«Enseñaba Jesús en una sinagoga en el día de reposo; y había allí una
mujer que desde hacía dieciocho años tenía espíritu de enfermedad, y
andaba encorvada, y en ninguna manera se podía enderezar. Cuando
Jesús la vio, la llamó y le dijo: Mujer, eres libre de tu enfermedad. Y
puso las manos sobre ella; y ella se enderezó luego, y glorificaba a
Dios. Pero el principal de la sinagoga, enojado de que Jesús hubiese
sanado en el día de reposo, dijo a la gente: Seis días hay en que se debe
trabajar; en éstos, pues, venid y sed sanados, y no en día de reposo”
(Lucas 13:10-14).
El amor se interesa más en suplir las necesidades de una persona que en analizar el trasfondo teológico. Su interés se enfoca en ayudar a resolver los problemas de alguien, no en averiguar quién es el culpable.
He escuchado grandes discusiones espirituales referentes a la opresión que un demonio puede ejercer sobre el espíritu de un cristiano, o si éste sólo puede oprimir su alma y su cuerpo. Se han invertido incontables horas discutiendo este tema, mientras que muchos creyentes que sufren tormentos demoniacos continúan sin recibir ayuda.
Cuando un demonio atormenta a un creyente, no debe importarnos dónde se encuentra. Podría estar en su bolsillo ¡a quien le importa! Lo que interesa es liberar a ese hermano.
Quizá usted no acostumbre a debatir acerca de demonios. Sin embargo, todos en algún momento hemos adaptado la mentalidad de los fariseos en nuestra vida. ¿Cuán a menudo habla con otro creyente acerca de las equivocaciones de algún hermano? ¿Qué tan seguido se involucra en conversaciones donde critican a otras personas de la iglesia?

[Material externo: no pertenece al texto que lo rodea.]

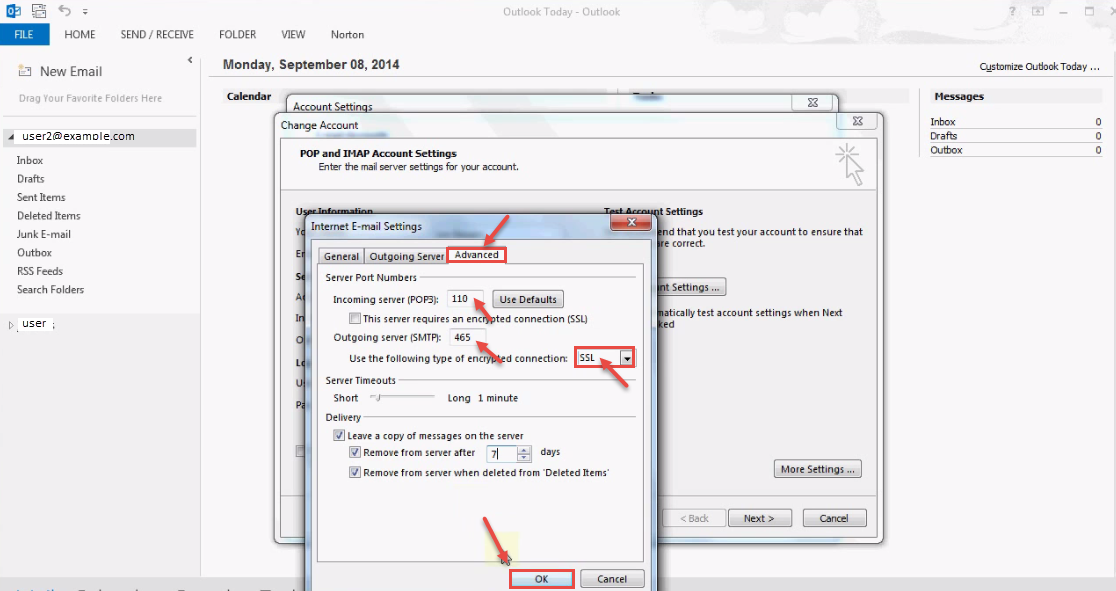Click the Send/Receive All Folders quick access icon

(39, 12)
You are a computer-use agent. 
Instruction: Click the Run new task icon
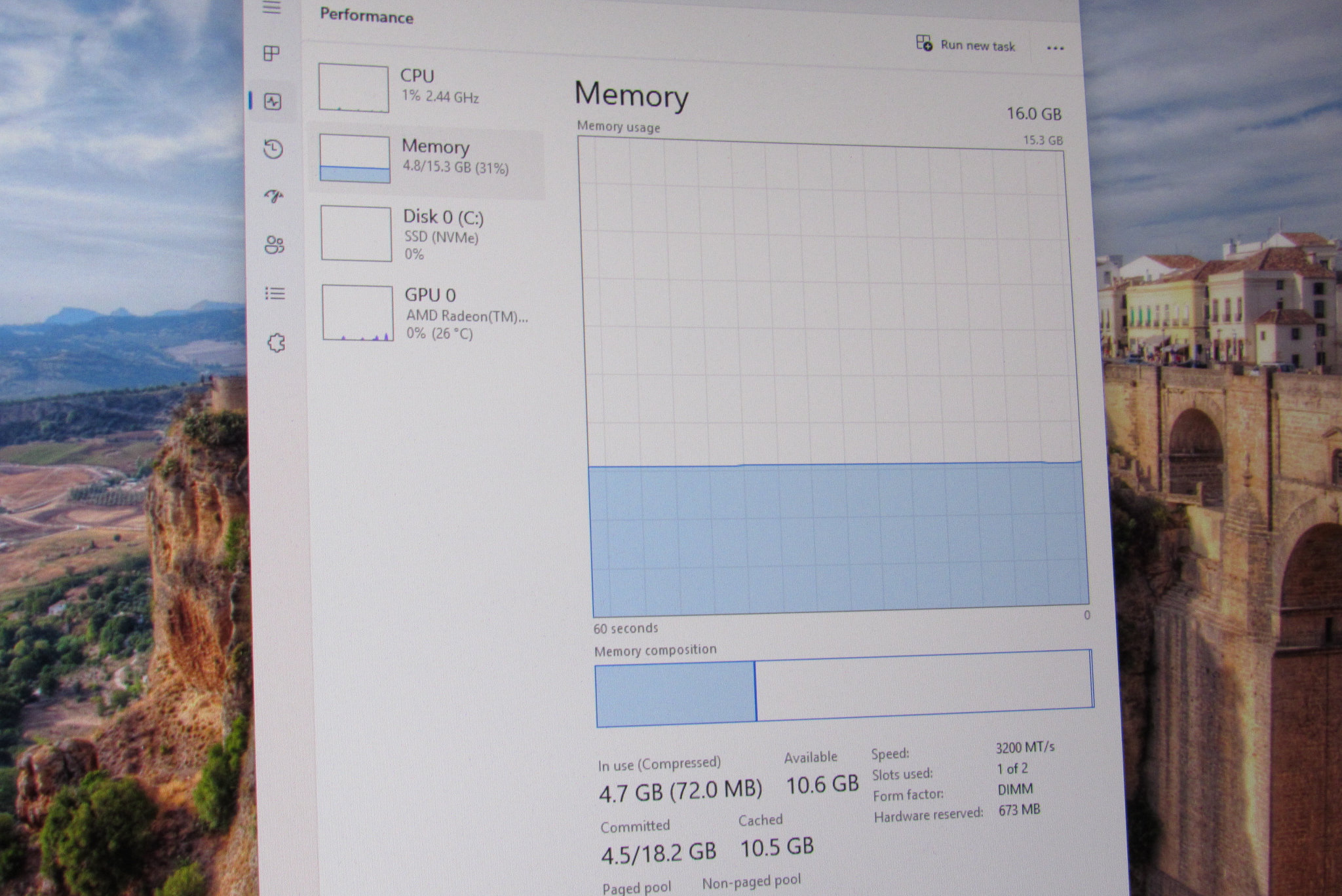coord(924,43)
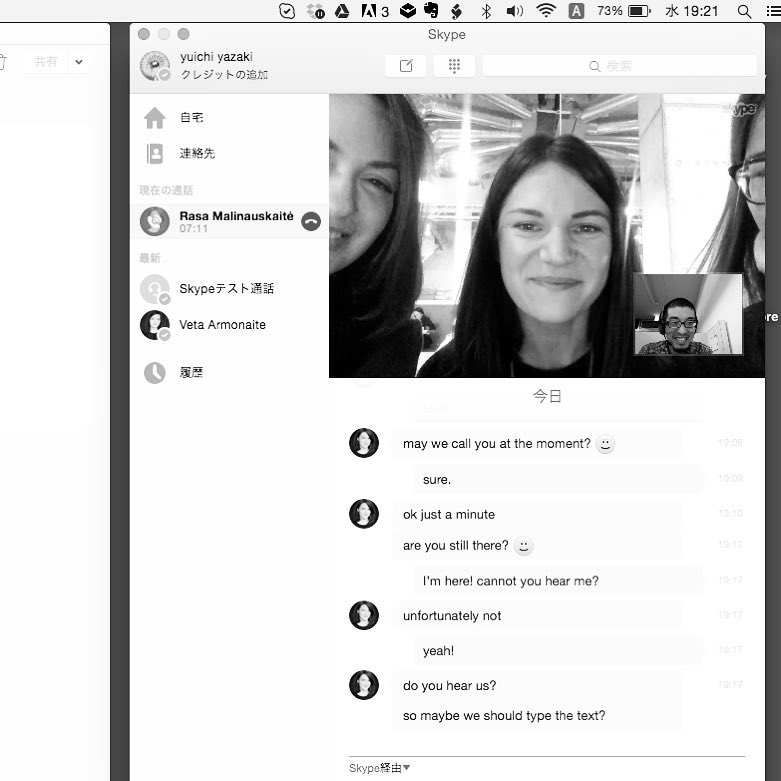The height and width of the screenshot is (781, 781).
Task: Open the volume control in menu bar
Action: point(515,11)
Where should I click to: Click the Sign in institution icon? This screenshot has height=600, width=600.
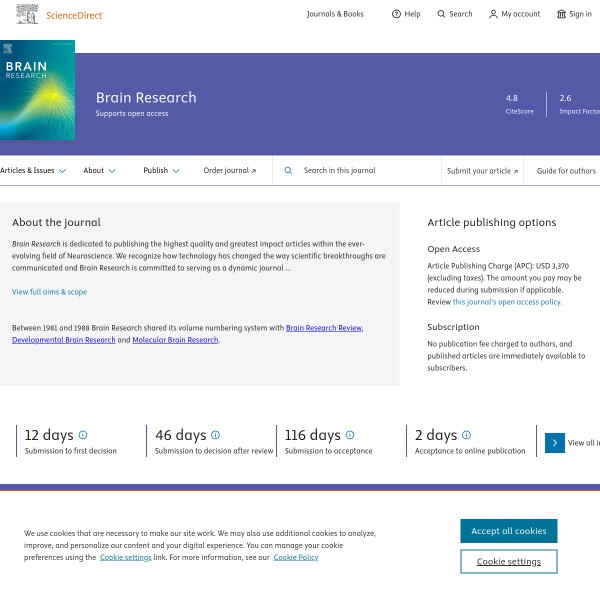tap(561, 14)
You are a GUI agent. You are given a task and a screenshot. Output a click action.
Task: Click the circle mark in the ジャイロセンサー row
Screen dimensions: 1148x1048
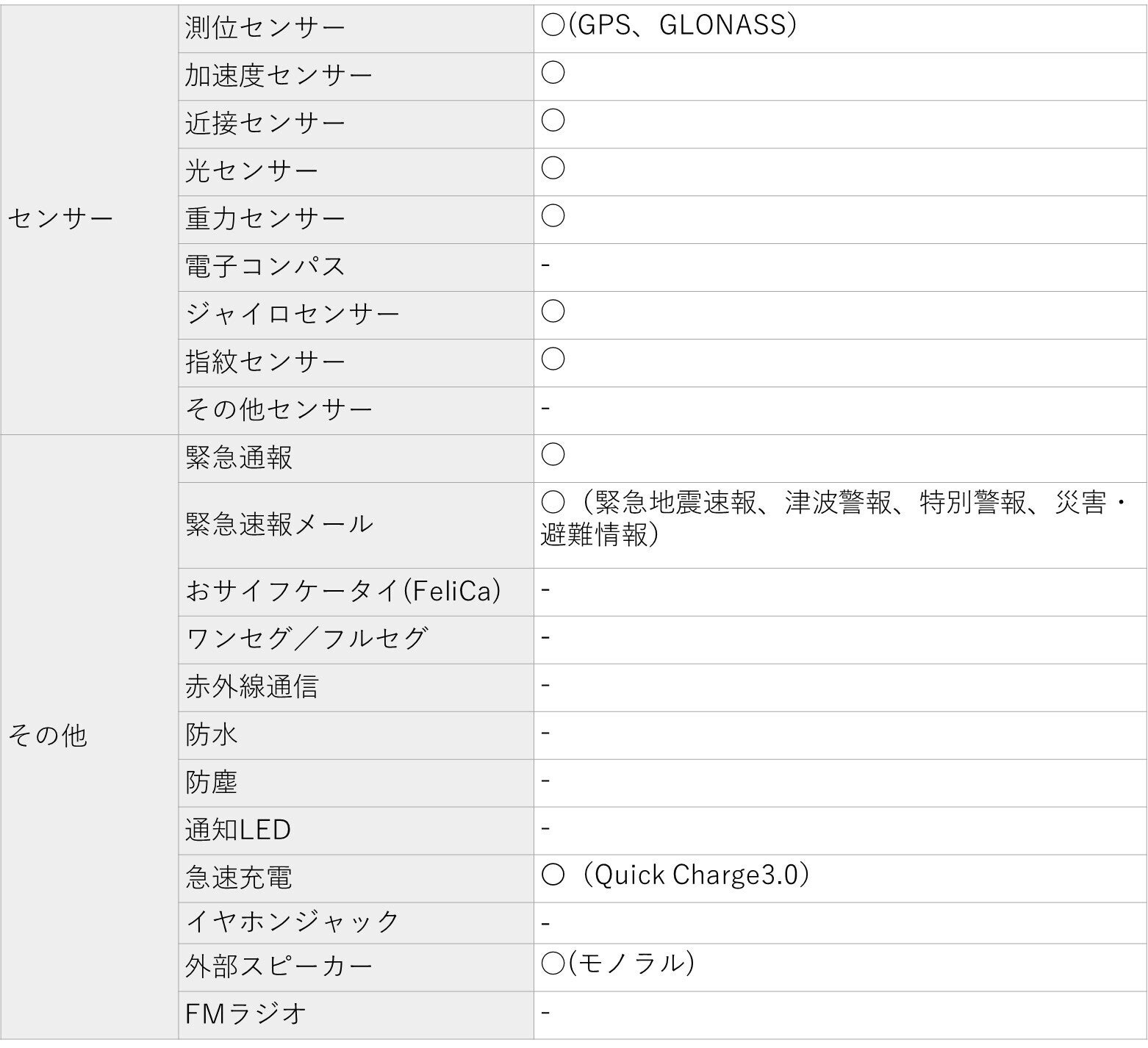tap(553, 312)
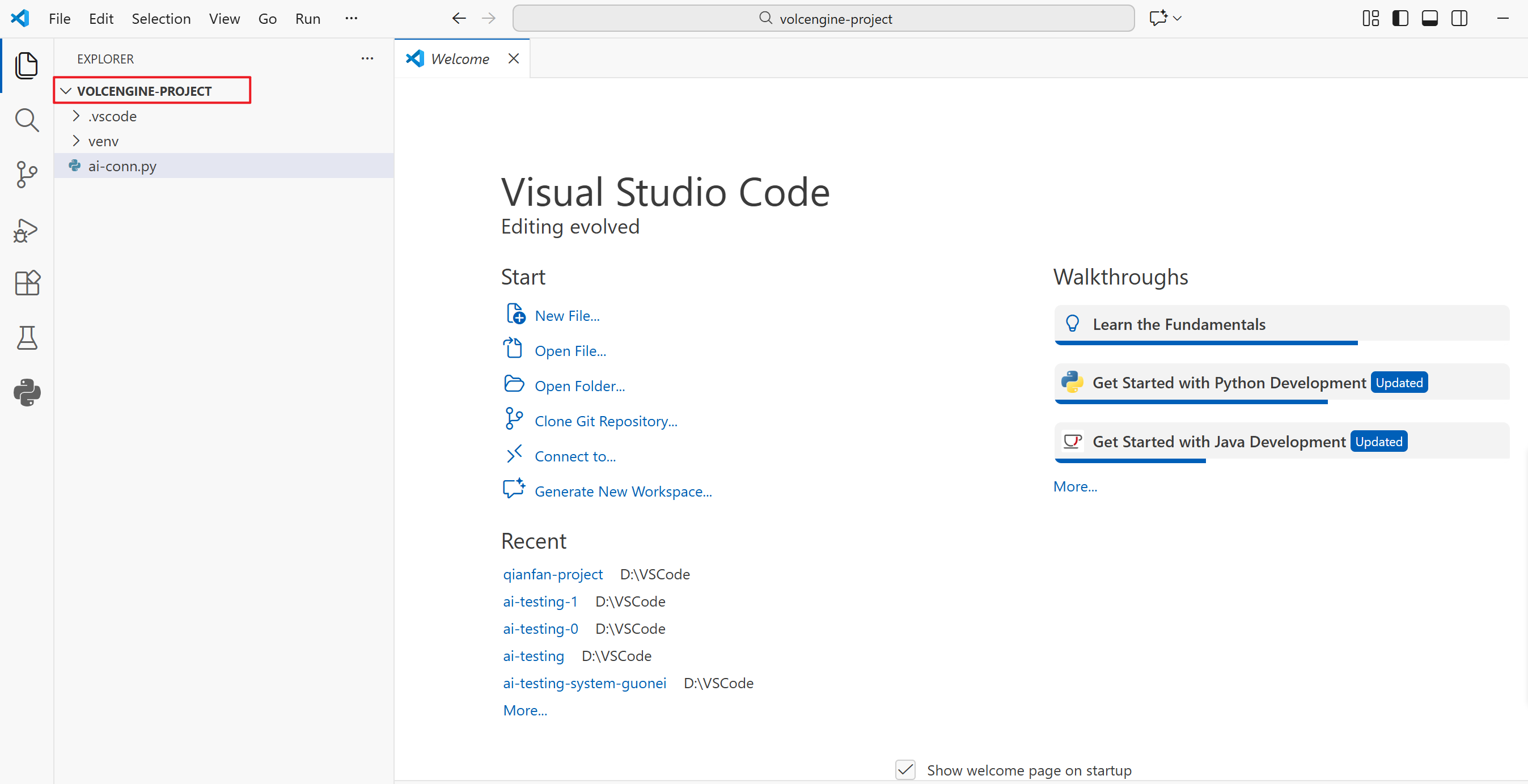Expand the .vscode folder
Screen dimensions: 1528x784
[112, 116]
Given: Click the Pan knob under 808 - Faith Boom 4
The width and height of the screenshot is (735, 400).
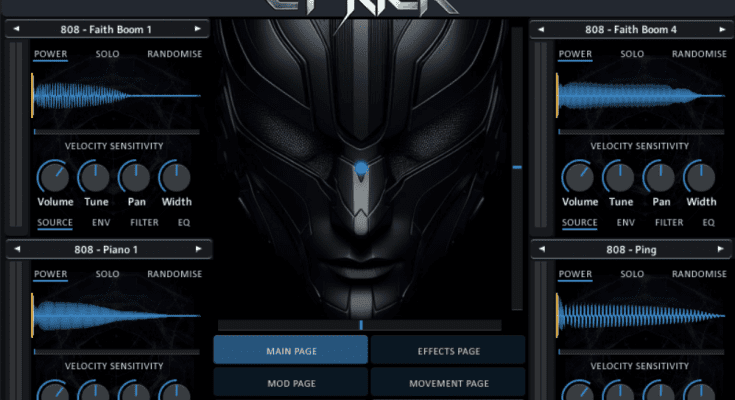Looking at the screenshot, I should pyautogui.click(x=658, y=177).
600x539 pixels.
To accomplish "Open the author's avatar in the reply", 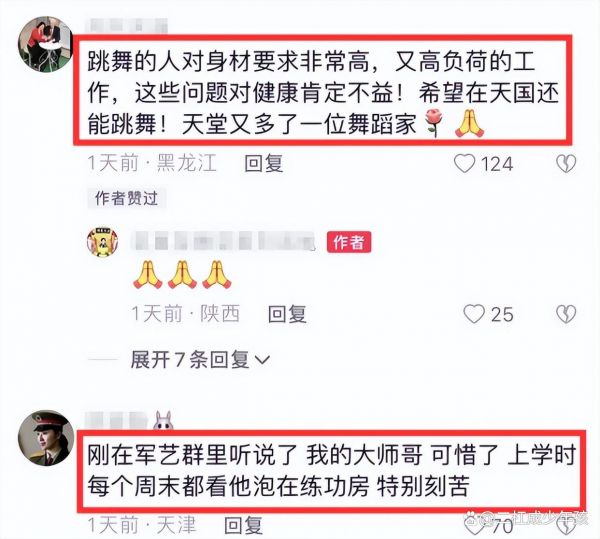I will click(102, 242).
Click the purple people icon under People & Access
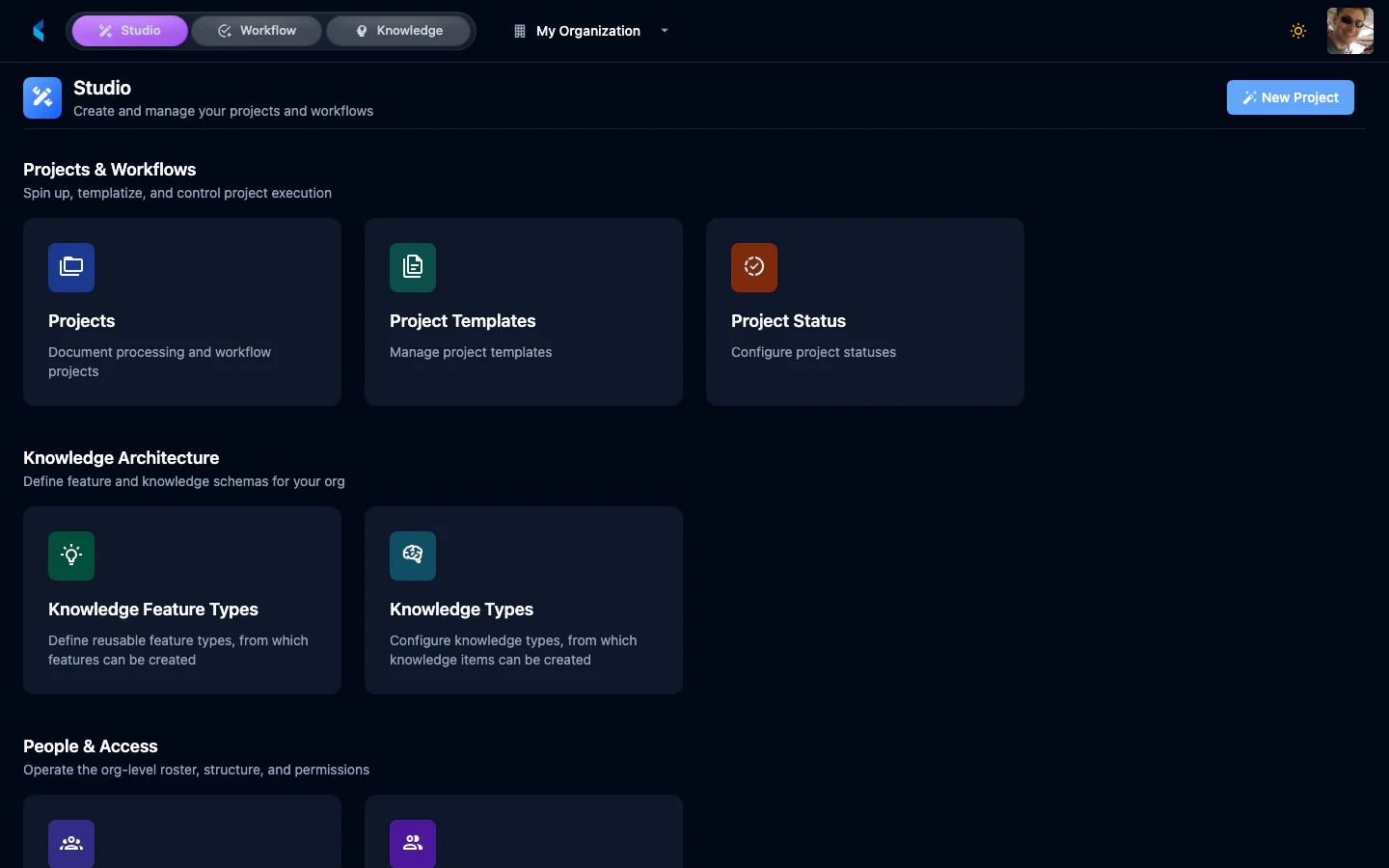The height and width of the screenshot is (868, 1389). (x=413, y=843)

Por ejemplo, hay creyentes que critican de la siguiente manera: “¡Esa mujer necesita prestarle más atención a sus hijos¡ ¿Ha notado cómo los viste? ¡Ni siquiera los peina antes de venir a la iglesia¡ Claro, no estoy afirmando que eso sea grave, pero usted me entiende. Es sólo que me preocupan esos niños”.
Si en realidad nos preocupáramos por esos niños, nos acercaríamos con amabilidad a ayudar a esa madre; en lugar de criticarla. Oraríamos por ella, y la visitaríamos para saber qué podemos hacer por ella. Les compraríamos ropa nueva a los niños, si la necesitaran. En lugar de enfadarnos, porque esa madre no vive a la altura de nuestros estándares religiosos, animémosla… apoyémosla… y honrémosla (a pesar de sus limitaciones) como una hija que es del Dios altísimo.
Realicemos lo que sea para que supere sus dificultades, y dejemos que continúe con su vida. Así es como actúa el amor.